Ok, so the exciting thing about New York Fashion Week was the fact that Raf Simons was back. Even though he had only been gone for such a small period of time, it seemed like an eternity in fashion when everything moves so quickly and a few seasons feels like 4 years. I personally liked his debut ready-to-wear collection for Calvin Klein, especially the transparent plastic over the trench coats (reminded me of the Doom Generation which I was obsessed with when I was fifteen) and the heavy focus on outerwear. However, I can see that the #mycalvins will be a thing of the past and that sucks but the Moonlight cast underwear ads are incredible so we’re all good. Alexander Wang was another show that I really liked, especially these two looks (a and b), and the venue was cool. The long leather coats at The Row were super cool. I loved this suit at Jason Wu. A theme I noticed throughout NYFW was grey blazers, in some form of check. This made me mad at myself because I used to own the most perfect vintage Ralph Lauren one a few years ago but I gave it to charity because I rarely wore it. Big mistake. I normally love Area’s lookbooks but they moved to a show format this season which was kind of sad actually but it does show growth for the brand. I’m obsessed with this coat from Proenza Schouler. Anything that combines vinyl-looking leather and fur/shearing, I’m onboard with. Narciso Rodriguez’s collection was very much how I wish I dressed on a day-to-day basis.

Alexander Wang

LONDON

By the time London Fashion Week rolled around, I was in LA. During that time I barely touched my phone for social media or email purposes.
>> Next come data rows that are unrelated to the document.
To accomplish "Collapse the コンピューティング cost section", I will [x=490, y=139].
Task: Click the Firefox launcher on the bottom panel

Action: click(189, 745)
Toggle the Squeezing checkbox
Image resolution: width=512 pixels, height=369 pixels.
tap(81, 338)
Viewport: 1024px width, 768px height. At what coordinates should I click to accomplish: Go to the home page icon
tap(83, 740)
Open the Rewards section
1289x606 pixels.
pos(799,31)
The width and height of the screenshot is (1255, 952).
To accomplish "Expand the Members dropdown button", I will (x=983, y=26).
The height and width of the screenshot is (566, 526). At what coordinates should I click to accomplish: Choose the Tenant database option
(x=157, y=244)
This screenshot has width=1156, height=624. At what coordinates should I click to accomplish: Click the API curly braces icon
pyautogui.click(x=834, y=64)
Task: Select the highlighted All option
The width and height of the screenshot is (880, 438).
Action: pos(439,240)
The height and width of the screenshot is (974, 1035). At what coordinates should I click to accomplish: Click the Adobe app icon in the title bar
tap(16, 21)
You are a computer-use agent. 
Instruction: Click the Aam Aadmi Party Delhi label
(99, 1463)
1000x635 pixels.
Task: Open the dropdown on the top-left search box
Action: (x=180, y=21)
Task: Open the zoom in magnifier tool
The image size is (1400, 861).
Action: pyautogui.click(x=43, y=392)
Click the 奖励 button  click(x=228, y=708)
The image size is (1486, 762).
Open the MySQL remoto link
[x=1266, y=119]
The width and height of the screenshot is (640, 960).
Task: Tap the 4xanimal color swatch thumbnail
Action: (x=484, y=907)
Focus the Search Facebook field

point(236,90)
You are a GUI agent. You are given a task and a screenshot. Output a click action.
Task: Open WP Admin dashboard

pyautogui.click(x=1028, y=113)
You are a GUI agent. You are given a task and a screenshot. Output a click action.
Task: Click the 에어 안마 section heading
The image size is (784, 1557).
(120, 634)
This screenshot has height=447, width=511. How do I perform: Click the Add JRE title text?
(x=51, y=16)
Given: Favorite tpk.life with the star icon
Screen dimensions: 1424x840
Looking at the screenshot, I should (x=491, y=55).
I just used the Maps app for directions.

MILAN

I didn’t like the runway at Gucci because I think it was too distracting for the actual showgoers, plus there were too many looks. The standout ones were a, b, and c – I’m so happy about the return of snakeskin boots. The colors at Max Mara were perfect. Honestly everything about that show just looked so good. The styling was sublime. I was so into the red boots at Fendi. I want a pair already, it was an instant sale (if only I could afford them). This coat at Prada is to die for. The dry-cleaning theme at Moschino was hilarious, they even put a wire hanger in the model’s hair.

Prada

PARIS

This dress at Jacquemus is so beautiful, it reminded me of vintage Chanel with a twist. This brand has the best IG. I love the new Saint Laurent, even if it’s just 80s redone. I’m so desperate for a pair of the logo earrings. From this collection I loved the sparkling mini dresses (a and b), the latter of the pair being a better version of the one I wore on New Years. Surprisingly I found myself liking a lot of looks at Off-White. I say surprisingly because although I like Virgil Abloh and admire his work ethic, I have never been the biggest fan of his clothes. However, this collection was interesting to me, even though it was entitled “Nothing New” I thought it was different for him. I want to wear this look, but I also like a, b, and c. This coat at Mugler was 80s power shoulders to the max and I thought it was so fun. Balenciaga was actually interesting to me. Normally I’m not a big fan of Demna Gvasalia but this collection was great, particularly a, b, and c. It was sad to see a Givenchy collection without Riccardo Tisci (I wasn’t ready for his departure to be a real thing) but I do like how they directly referenced pieces from his tenure. It was a nice tribute. Louis Vuitton rented out the Louvre for the show and honestly this is an instance where the design standard matched the location. I loved it. In particular, a and b.

Off-White

Chanel – A/W RTW 2013

Chanel is one of the brands that everybody knows, everybody has heard of and everybody has some level of respect for. When I was really little the brands I had heard of were Chanel, Dolce & Gabbana, YSL and Dior. They were the only brands I had heard of because they are known all over the world. I come from a household where nobody really cares about fashion yet everyone still knows of them purely because they are household names. Since I was about 9 years old I decided I wanted to own a quilted Chanel handbag (you must know the type I mean), maybe one day I will.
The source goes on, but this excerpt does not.